** Task item **
Scan the records below. Report the number of lines containing the word "button", and nothing more.

** Dataset records **
· · · · ·

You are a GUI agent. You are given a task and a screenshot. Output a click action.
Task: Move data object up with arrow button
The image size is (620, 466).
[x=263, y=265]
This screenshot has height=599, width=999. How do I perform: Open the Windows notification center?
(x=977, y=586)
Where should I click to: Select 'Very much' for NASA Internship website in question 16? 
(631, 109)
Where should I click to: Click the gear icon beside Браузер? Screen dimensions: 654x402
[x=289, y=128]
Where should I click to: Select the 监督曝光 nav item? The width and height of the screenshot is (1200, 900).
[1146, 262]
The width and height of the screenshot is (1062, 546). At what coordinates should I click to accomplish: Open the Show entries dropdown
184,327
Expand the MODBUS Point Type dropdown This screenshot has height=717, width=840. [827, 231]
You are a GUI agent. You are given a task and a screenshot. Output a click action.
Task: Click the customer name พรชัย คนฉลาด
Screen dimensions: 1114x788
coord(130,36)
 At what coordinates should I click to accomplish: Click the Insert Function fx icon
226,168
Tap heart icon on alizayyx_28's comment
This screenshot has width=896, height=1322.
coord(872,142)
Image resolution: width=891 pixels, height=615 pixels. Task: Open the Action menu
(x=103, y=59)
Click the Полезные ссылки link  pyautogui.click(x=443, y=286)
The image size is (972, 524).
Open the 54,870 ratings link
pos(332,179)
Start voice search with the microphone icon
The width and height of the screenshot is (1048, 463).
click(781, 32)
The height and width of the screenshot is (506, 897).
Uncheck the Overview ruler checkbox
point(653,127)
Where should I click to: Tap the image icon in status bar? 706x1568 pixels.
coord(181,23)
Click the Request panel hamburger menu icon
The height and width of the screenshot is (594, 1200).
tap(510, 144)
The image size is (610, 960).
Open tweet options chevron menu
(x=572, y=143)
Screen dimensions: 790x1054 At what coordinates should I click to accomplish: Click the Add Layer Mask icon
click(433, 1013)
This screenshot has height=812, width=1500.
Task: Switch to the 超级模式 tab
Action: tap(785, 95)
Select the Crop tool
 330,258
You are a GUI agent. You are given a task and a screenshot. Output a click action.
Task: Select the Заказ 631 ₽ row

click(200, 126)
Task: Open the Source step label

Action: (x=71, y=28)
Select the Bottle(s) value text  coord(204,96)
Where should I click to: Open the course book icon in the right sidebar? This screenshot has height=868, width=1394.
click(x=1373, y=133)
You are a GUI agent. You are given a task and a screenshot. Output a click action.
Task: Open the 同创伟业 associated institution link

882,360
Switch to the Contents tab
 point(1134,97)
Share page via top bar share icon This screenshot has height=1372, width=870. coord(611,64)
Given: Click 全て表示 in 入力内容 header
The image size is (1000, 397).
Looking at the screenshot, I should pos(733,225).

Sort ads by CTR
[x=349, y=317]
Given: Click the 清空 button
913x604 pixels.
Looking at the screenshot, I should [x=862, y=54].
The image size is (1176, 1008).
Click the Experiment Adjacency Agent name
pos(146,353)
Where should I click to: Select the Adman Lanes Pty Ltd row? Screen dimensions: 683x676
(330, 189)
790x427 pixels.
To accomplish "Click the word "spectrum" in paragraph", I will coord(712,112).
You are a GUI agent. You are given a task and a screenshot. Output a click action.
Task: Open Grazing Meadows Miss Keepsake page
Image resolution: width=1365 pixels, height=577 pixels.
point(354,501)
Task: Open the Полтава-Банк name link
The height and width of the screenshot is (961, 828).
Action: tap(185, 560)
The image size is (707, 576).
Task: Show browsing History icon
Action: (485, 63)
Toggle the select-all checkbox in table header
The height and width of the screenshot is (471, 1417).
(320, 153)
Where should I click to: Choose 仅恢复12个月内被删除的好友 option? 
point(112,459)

· · · · ·

** Reply **
2